**Working data**
──────────
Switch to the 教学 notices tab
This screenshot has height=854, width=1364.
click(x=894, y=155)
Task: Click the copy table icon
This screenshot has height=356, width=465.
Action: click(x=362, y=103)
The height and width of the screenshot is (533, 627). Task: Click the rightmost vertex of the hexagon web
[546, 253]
──────────
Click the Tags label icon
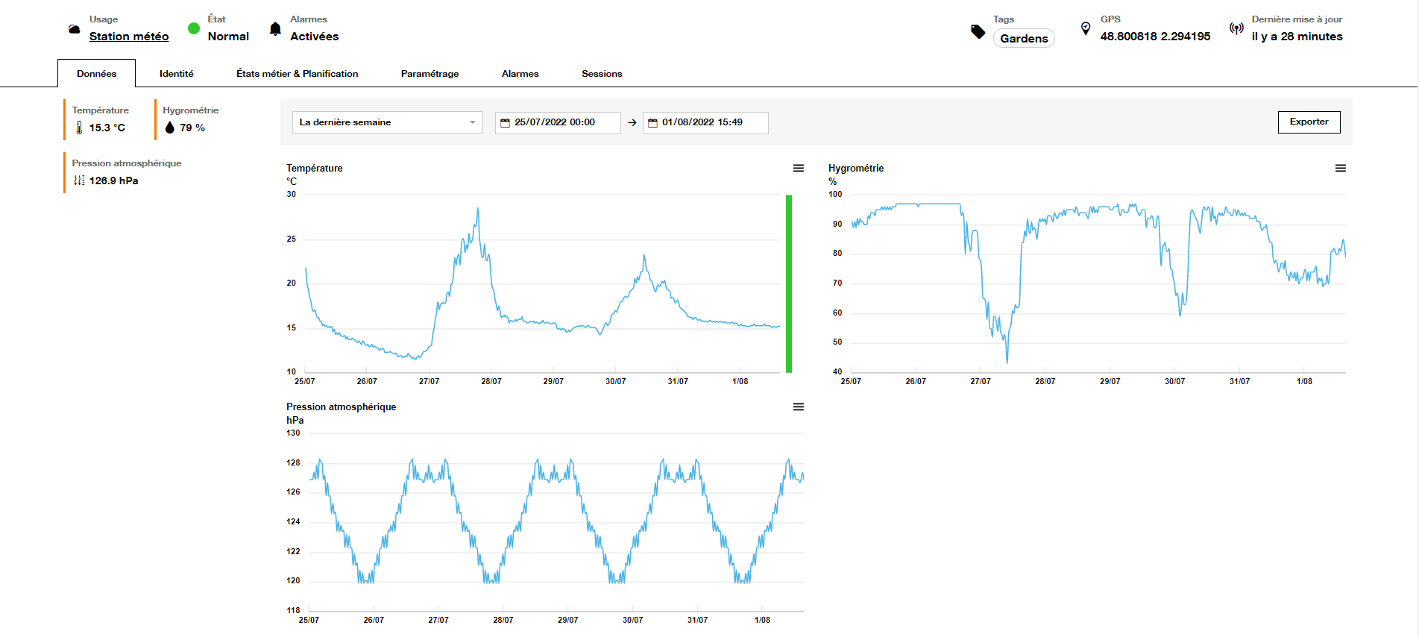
──────────
Would you please show every line of the material above that includes the string "icon"?

**Your response**
Task: Click the copy table icon
Click the Tags label icon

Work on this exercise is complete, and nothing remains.